ALF (NBC, 1986-1990)
Who would’ve thought that one of the most popular personalities on American TV in the late-80s would be some furry puppet thing? But that’s exactly what happened with this sitcom which was full of science-fiction silliness. Firstly, ALF isn’t the main character’s name, it’s because he is an Alien Life Form, his real name is Gordon (and he is definitely the second-best sitcom character called Gordon after Gordon Brittas).
The Tanners are a very ordinary family, not one who could sustain a sitcom on their own, but all that changes when one day a spaceship crashlands in their garage, and they are fairly surprised to see him to put it mildly, because ALF has arrived from the planet Melmac. Life is not boring now! But he is soon welcomed into their home, because he is a 229-year-old with attitude, and naturally has a smart comment for every situation.

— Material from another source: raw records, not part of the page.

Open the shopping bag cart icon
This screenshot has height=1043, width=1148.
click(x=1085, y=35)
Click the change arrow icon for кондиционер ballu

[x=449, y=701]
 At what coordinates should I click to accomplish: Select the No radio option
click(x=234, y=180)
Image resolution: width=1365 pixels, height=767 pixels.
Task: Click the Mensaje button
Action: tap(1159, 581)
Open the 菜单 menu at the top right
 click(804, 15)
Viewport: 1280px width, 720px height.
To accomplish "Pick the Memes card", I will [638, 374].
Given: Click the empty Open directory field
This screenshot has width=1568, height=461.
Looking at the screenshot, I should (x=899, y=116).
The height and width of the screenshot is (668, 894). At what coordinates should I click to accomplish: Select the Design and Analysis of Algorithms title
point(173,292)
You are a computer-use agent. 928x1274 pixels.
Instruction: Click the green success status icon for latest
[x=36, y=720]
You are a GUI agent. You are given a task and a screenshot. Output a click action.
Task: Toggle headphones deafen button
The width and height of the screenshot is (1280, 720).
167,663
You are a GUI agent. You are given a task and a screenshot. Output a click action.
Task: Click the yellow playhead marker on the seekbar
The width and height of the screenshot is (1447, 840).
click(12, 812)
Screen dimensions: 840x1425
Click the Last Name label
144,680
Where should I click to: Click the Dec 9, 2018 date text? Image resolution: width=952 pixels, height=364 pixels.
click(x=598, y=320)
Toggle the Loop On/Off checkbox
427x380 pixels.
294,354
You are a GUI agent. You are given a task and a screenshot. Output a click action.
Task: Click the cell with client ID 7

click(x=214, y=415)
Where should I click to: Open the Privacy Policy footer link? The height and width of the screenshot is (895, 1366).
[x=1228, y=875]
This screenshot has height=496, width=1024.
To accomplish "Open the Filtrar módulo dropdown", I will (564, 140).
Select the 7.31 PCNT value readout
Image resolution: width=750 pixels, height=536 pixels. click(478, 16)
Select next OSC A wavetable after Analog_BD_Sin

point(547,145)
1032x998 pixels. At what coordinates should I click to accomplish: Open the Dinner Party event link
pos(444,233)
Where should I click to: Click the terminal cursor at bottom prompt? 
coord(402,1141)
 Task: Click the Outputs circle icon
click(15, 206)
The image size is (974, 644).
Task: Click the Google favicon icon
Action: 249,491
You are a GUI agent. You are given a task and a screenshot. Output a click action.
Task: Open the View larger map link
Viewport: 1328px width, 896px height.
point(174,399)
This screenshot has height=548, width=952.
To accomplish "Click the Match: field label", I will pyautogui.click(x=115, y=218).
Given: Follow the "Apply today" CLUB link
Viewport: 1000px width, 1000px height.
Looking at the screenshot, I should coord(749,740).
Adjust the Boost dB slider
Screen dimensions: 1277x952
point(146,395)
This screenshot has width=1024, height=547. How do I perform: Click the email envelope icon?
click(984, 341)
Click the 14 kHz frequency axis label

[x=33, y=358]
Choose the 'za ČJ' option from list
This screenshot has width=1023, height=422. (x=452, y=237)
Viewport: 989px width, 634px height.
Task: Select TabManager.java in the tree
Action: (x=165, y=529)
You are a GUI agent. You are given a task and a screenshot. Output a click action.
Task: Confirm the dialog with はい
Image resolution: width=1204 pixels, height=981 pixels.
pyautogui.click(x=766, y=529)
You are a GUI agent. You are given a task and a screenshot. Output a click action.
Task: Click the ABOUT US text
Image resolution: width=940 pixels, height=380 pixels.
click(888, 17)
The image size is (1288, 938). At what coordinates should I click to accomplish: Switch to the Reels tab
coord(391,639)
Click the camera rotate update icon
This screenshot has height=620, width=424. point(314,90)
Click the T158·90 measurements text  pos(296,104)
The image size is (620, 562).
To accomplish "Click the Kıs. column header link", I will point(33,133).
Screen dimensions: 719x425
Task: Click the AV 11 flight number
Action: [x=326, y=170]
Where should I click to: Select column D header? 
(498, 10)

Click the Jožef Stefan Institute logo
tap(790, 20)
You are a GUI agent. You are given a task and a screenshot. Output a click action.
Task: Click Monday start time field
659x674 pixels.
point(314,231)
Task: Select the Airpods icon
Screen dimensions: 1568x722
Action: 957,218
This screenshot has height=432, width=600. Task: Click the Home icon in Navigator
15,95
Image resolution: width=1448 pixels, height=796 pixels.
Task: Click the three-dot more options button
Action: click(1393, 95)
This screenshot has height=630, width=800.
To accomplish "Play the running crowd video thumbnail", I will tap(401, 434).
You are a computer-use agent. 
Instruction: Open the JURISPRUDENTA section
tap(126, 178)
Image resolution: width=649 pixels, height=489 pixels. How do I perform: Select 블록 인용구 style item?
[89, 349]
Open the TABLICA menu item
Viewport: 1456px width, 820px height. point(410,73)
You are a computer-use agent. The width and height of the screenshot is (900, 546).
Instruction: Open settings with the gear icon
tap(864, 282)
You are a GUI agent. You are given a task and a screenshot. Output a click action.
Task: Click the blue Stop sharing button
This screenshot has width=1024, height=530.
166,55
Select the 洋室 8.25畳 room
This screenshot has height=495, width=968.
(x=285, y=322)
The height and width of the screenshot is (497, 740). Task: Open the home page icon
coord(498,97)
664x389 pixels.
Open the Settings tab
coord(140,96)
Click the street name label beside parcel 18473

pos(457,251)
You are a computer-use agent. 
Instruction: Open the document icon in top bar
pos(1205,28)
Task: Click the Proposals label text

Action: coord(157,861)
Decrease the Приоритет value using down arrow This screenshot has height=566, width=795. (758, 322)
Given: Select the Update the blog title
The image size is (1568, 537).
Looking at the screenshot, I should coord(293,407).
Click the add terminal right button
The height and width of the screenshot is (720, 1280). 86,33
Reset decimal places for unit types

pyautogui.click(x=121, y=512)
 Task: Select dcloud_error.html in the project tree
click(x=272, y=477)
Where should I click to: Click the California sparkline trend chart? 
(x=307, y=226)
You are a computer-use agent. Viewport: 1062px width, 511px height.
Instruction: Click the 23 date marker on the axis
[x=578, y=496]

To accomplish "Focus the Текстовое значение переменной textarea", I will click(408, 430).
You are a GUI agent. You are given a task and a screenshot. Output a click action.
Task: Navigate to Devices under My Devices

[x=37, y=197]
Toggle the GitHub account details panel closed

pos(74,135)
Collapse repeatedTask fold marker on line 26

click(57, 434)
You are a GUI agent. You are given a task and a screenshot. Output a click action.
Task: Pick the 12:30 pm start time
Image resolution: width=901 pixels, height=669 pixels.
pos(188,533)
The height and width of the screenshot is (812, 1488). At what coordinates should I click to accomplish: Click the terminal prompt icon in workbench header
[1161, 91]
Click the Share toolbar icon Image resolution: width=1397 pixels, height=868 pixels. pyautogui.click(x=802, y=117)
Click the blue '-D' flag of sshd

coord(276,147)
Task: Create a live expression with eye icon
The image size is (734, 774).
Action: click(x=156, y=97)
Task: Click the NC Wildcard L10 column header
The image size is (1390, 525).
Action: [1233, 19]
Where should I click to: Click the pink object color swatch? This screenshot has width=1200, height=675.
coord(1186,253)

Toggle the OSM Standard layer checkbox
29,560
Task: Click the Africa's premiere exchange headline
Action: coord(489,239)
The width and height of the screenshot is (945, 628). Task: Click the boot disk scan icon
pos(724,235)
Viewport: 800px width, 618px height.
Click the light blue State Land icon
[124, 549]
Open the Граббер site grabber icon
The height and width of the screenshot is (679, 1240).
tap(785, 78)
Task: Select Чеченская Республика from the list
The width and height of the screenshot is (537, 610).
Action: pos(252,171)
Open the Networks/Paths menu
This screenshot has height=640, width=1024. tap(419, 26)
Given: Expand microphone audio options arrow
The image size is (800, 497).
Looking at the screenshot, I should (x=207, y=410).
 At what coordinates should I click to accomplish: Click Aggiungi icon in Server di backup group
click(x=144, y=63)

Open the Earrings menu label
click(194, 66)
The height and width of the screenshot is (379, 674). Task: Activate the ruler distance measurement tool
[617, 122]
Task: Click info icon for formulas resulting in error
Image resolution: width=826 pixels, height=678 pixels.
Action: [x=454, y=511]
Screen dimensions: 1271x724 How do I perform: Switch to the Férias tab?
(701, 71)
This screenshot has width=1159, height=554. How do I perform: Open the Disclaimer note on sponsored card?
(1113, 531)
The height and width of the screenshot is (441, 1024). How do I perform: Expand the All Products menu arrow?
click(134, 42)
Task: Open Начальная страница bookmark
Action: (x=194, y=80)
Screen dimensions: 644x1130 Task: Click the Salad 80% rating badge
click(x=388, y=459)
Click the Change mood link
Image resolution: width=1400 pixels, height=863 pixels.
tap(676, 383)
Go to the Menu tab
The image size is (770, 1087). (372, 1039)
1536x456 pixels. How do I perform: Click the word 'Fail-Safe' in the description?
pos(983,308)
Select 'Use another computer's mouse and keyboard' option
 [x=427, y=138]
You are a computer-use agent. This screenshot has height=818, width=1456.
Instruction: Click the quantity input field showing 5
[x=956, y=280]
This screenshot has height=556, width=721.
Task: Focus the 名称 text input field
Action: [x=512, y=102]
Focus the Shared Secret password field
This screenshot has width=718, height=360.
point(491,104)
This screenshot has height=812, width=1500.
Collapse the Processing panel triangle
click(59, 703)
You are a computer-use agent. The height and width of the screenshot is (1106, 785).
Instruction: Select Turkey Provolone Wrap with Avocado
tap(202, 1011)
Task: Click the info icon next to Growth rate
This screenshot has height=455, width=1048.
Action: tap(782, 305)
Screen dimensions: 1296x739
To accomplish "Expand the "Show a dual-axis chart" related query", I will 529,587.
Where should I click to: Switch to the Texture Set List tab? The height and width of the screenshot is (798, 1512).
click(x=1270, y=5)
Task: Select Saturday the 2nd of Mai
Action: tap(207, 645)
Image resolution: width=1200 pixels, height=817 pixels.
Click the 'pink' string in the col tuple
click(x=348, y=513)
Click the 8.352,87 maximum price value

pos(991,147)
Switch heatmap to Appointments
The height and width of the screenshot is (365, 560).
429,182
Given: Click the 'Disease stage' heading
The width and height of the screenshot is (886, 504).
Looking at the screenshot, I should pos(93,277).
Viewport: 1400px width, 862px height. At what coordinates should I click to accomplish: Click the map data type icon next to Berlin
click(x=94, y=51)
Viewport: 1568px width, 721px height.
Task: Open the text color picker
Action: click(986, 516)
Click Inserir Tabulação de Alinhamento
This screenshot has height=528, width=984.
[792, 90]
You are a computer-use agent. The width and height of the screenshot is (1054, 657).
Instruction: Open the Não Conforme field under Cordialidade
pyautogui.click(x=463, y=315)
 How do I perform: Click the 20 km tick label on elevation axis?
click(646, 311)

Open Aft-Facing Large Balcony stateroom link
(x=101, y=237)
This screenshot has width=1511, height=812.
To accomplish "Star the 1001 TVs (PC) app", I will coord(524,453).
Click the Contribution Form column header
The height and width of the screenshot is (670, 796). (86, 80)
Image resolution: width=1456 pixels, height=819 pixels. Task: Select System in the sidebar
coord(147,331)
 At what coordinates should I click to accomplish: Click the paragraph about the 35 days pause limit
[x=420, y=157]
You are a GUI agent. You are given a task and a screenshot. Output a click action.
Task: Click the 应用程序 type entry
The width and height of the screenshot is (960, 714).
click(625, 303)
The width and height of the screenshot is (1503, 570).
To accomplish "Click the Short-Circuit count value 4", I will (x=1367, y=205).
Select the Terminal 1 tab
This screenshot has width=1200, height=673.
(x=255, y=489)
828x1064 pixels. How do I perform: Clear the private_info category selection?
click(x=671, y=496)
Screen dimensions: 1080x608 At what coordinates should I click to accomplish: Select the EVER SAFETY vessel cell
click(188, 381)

ALF does eventually adjust to life on Earth, even if he does struggle to understand it. The next-door neighbours aren’t aware of the situation, although it is clear to them that something rather strange is happening. Someone who doesn’t befriend ALF though is Lucky the cat, as he likes to eat such things, and his wiggles his ears with excitement upon seeing one. If he can’t eat a cat though, a huge sandwich often makes up for it.
The original run of the show ended with ALF finally leaving Earth like so many unpopular animated baseball-cap wearing canines. There were 102 episodes of ALF in four series (every episode title was taken from a pop song). But would he do it all again? Well yes, because there were two cartoon spin-off series, along with a film. And of course, they made a few quid with the merchandise, including toys that were advertised rather frequently, everybody wanted to hug him.
ALF did fairly well in the UK too. Although it wasn’t ever shown on CITV, the show was considered to some extent to be a children’s sitcom in this country, and it was usually shown in the afternoon on LWT, before moving to Sky One. ALF did make a few guest appearances on CITV though, and he also had the honour of some Lookin covers, which was his aim when he arrived on this planet I’m sure.
Looking back now I suppose it’s rather obvious why viewers fell for ALF’s charms. I don’t think that there has been a DVD release in this country though which is disappointing, because it would definitely be a good move. And I got through doing this piece without making the usual “the puppet had more charisma and personality than the human actors” joke. Well, nearly.